Nicht zuletzt kann der geschulte Umgang mit den Tarotkarten auch eine große Hilfe sein, an Schicksalskreuzungen, vor Abgründen oder scheinbar unüberwindlichen Hindernissen, diejenigen Hinweise zu erhalten, um die Krise in einen Schritt nach vorne zu verwandeln. Darüber hinaus bewahrt uns der aufgeklärte Umgang mit dem Tarot davor unseren eigenen Zielen zu folgen, anstatt den Matrix unseren Schicksals und unserer Berufung, was eines der größten Versuchungen auf dem geistigen Weg darstellt. Denn nicht immer sind die Fähigkeiten, die uns leicht von der Hand gehen und das Naturell das uns so gewohnt ist, dasjenige was wir in diesem Leben auch ausdrücken sollen. Oft sind es Fähigkeiten, die wir uns in früheren Existenzen erlernt haben, die aber zu einer Einseitigkeit in unserem Charakter und unserer Sichtweise geführt haben und jetzt eigentlich ausgeglichen werden sollten. Klopft dann das Schicksal an unsere Tür mit dem Angebot unsere eingefahrenen Wege, Denk- und Gefühlsmuster zu verlassen, dann bleiben wir ohne „Schock von außen“ oder Einsicht von innen leicht in dem Alten hängen. So geht oft genug eine große Chance oder ein Ruf von Oben an uns vorbei, ohne das wir deren wahren Wert erkannt hätten.

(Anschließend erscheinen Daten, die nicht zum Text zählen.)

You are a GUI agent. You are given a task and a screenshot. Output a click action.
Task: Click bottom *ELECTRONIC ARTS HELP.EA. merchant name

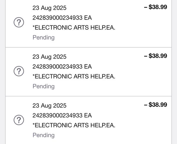[74, 125]
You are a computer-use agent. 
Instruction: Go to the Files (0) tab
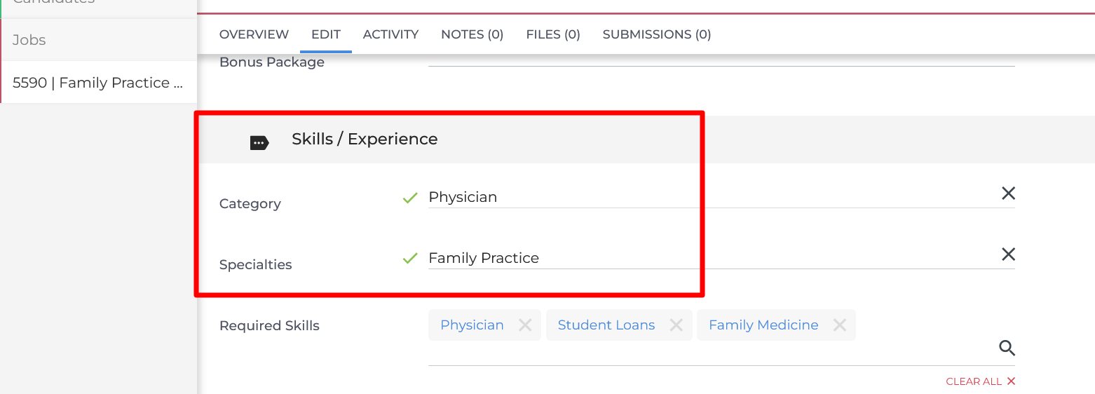(553, 34)
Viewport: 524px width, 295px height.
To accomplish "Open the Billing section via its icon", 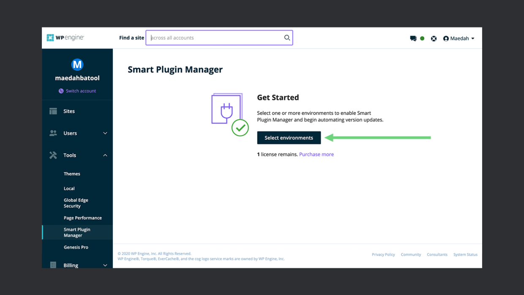I will click(53, 265).
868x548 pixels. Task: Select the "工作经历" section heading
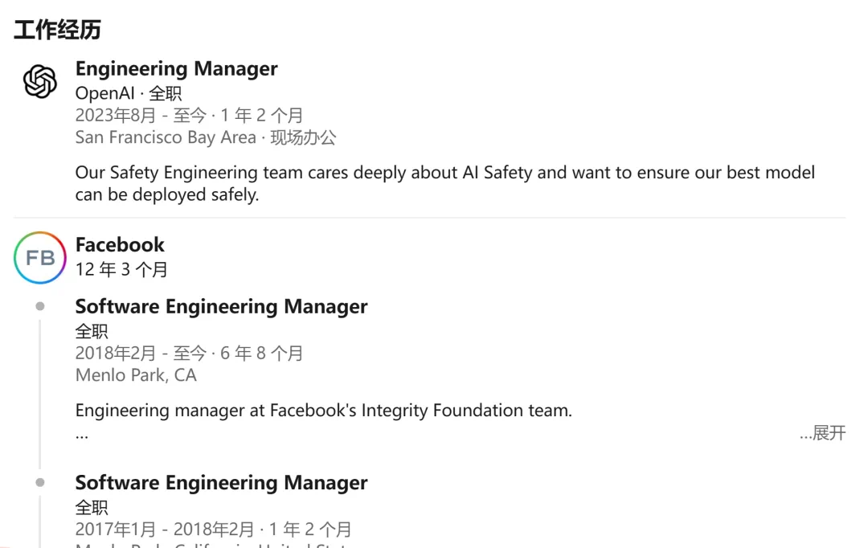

Anders für den Erwachten. Für ihn ist die ganze Welt voller Zeichen, Symbole und Führungen. Er erkennt, dass nichts, aber auch gar nichts zufällig ist und alles eine tiefere Bedeutung hat. Das Erlernen der Zeichensprache von Mythen, Märchen, Heiligen Schriften und dem Tarot gepaart mit einer großen Ernsthaftigkeit und einer schonungslosen Ehrlichkeit uns selbst gegenüber, sind die Vorraussetzungen, um zu dieser höheren Wirklichkeit zu erwachen. Das Leben selbst ist wie das große magische Weisheitsbuch, das eine Seite nach der anderen umschlägt und uns entweder jeden Tag neue Wunder, Erkenntnisse und Geschenke bringt oder ungenutzt an uns vorbeizieht, wie ein ungeöffnete Einladung, die wir hastig in eine Schublade stecken und dann irgendwann vergessen.
Dies ihr Lieben ist unsere gemeinsame Bestimmung und das erhabene Bewusstsein nach der wir alle aufgerufen sind zu streben. Wir können uns fragen, wie Millionen vor uns „aber wie fange ich das an“? Die ewige Weisheit sagt: „Ist der Schüler bereit, ist auch der Lehrer da“.